Recently, Zhejiang University and Alibaba Damo Academy jointly released a noteworthy study aimed at creating high-quality multimodal textbooks through instructional videos. This innovative research not only provides new insights for training large-scale language models (VLMs) but may also change the way educational resources are utilized.

With the rapid development of artificial intelligence technology, the pre-training data for VLMs primarily relies on text-image paired data and intertwined text-image corpora. However, the current data mostly comes from the web, where the correlation between text and images is weak, and the knowledge density is relatively low, making it ineffective for supporting complex visual reasoning.

image.png

To address this challenge, the research team decided to extract high-quality knowledge corpora from the vast array of instructional videos available online. They collected over 159,000 instructional videos, and after meticulous filtering and processing, ultimately retained 75,000 high-quality videos covering various subjects such as mathematics, physics, and chemistry, with a total duration exceeding 22,000 hours.

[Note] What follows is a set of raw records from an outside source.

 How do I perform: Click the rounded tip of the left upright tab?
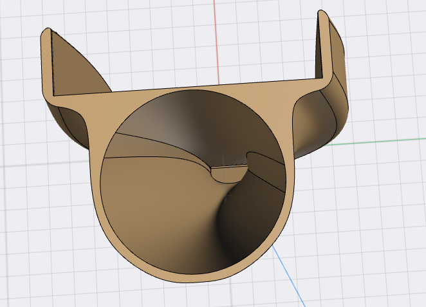[x=47, y=32]
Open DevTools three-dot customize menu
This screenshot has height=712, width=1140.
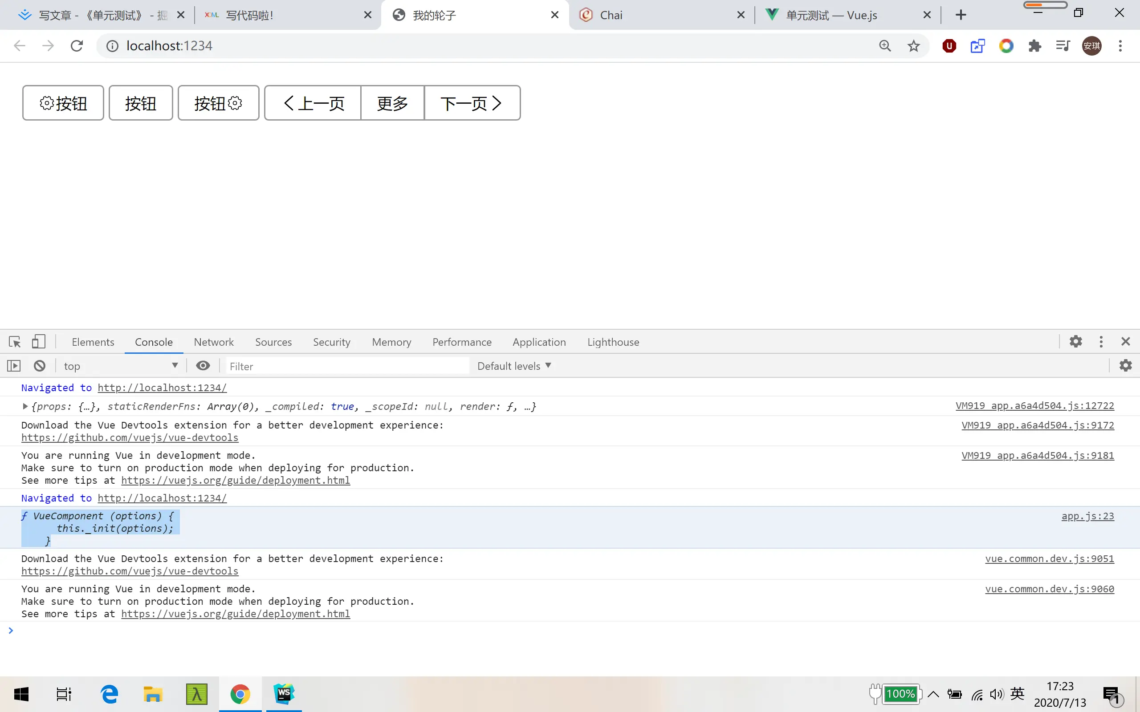tap(1101, 342)
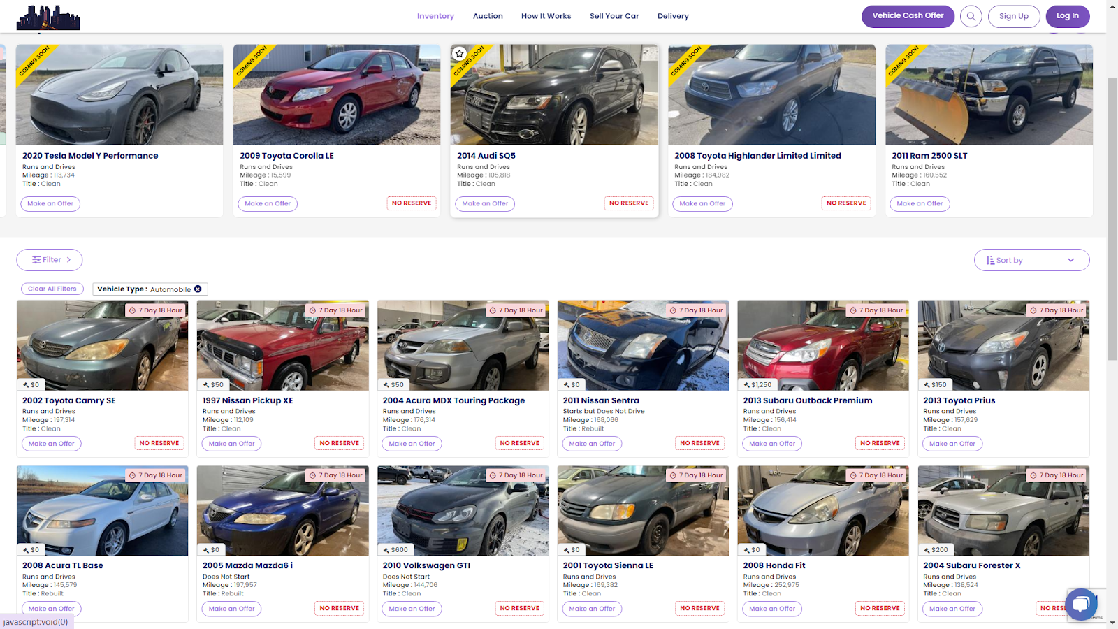Click the gavel bid icon on 2013 Subaru Outback
The height and width of the screenshot is (629, 1118).
click(747, 385)
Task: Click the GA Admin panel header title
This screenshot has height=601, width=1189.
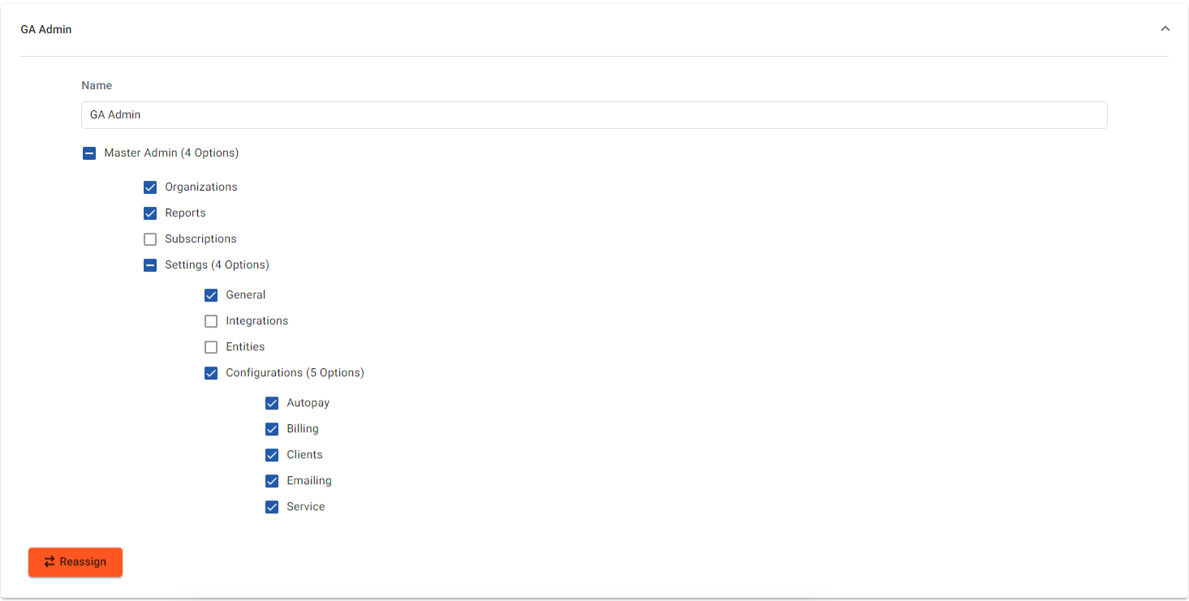Action: coord(46,29)
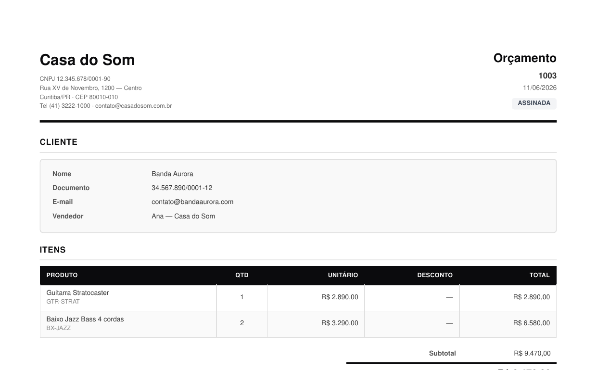The width and height of the screenshot is (597, 370).
Task: Click the Vendedor value Ana — Casa do Som
Action: tap(183, 216)
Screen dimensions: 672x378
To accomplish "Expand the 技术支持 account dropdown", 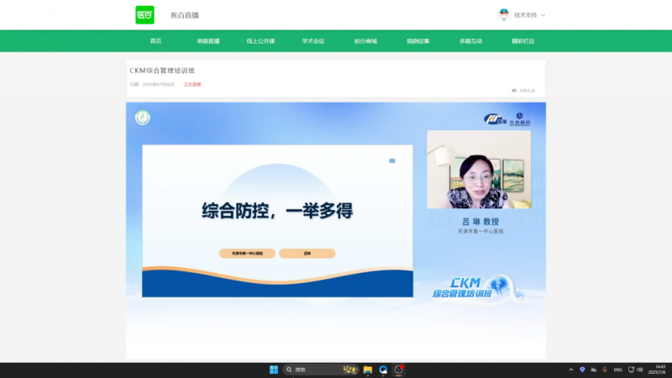I will point(543,15).
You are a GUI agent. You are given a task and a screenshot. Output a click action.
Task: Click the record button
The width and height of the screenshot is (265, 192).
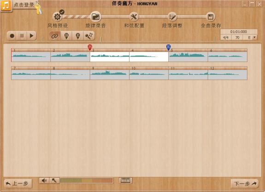click(x=12, y=36)
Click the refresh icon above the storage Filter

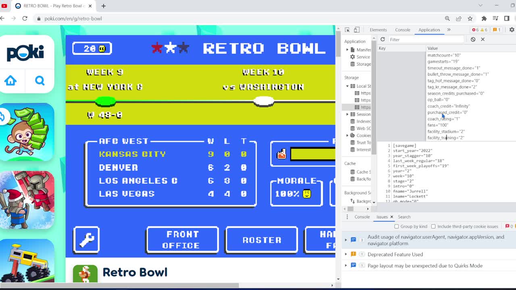pos(382,39)
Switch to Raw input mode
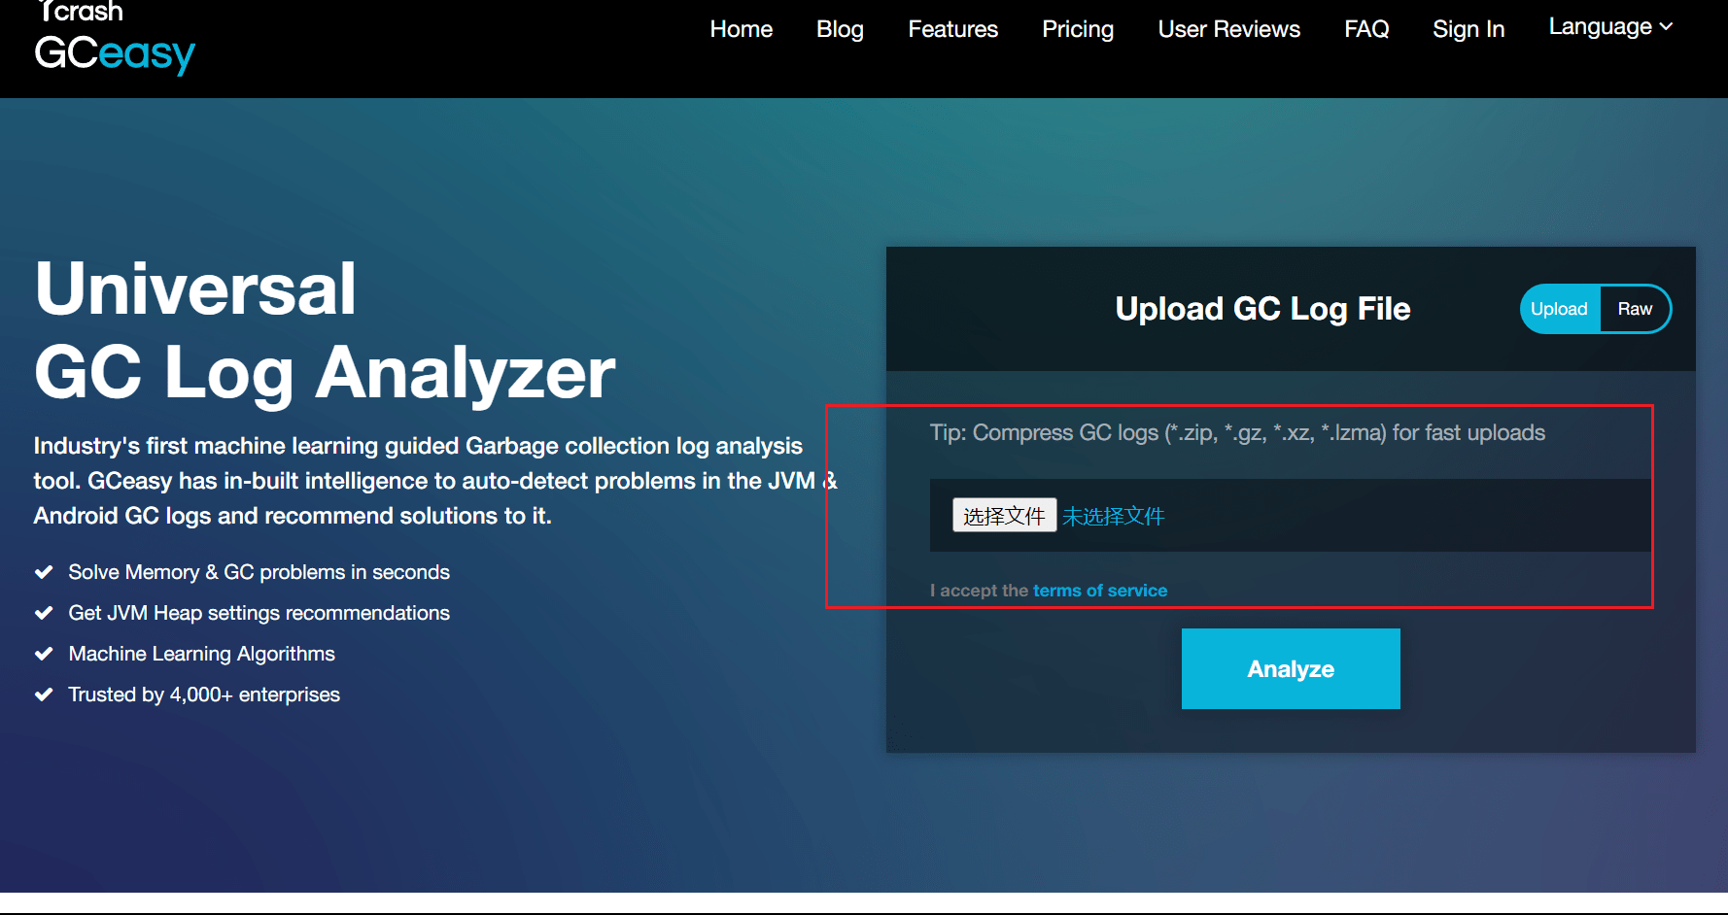The height and width of the screenshot is (915, 1728). click(1634, 309)
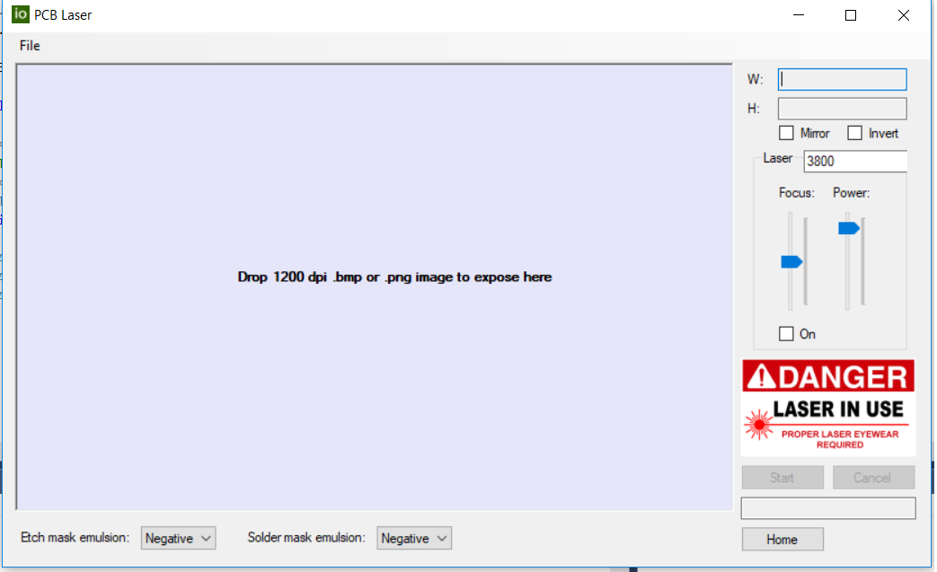
Task: Click the Start button
Action: point(782,478)
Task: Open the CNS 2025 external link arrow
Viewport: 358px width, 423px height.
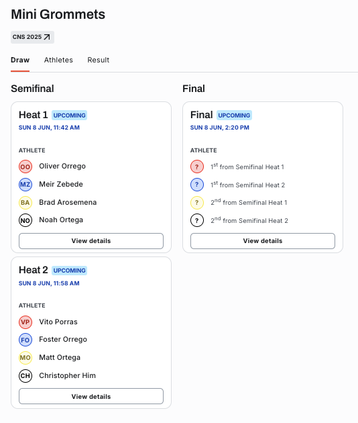Action: click(47, 37)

The researchers designed a complex "video to textbook" processing pipeline. First, they used automatic speech recognition (ASR) technology to transcribe the spoken content in the videos into text. Then, through image analysis and text matching, they filtered out segments that were highly relevant to the knowledge points. Finally, these processed key frames, OCR texts, and transcribed texts were interwoven to create a content-rich and well-structured multimodal textbook.

image.png

The preliminary results of this research indicate that compared to previous web-centric datasets, the newly generated textbook dataset shows significant improvements in knowledge density and image relevance, providing a more solid foundation for VLMs' learning. Moreover, the study has garnered widespread attention in the academic community, with the related dataset rapidly climbing the popularity charts on the Hugging Face platform, accumulating over 7,000 downloads in just two weeks.

Through this innovative attempt, the researchers hope to not only advance the development of VLMs but also open up new possibilities for the integration and application of educational resources.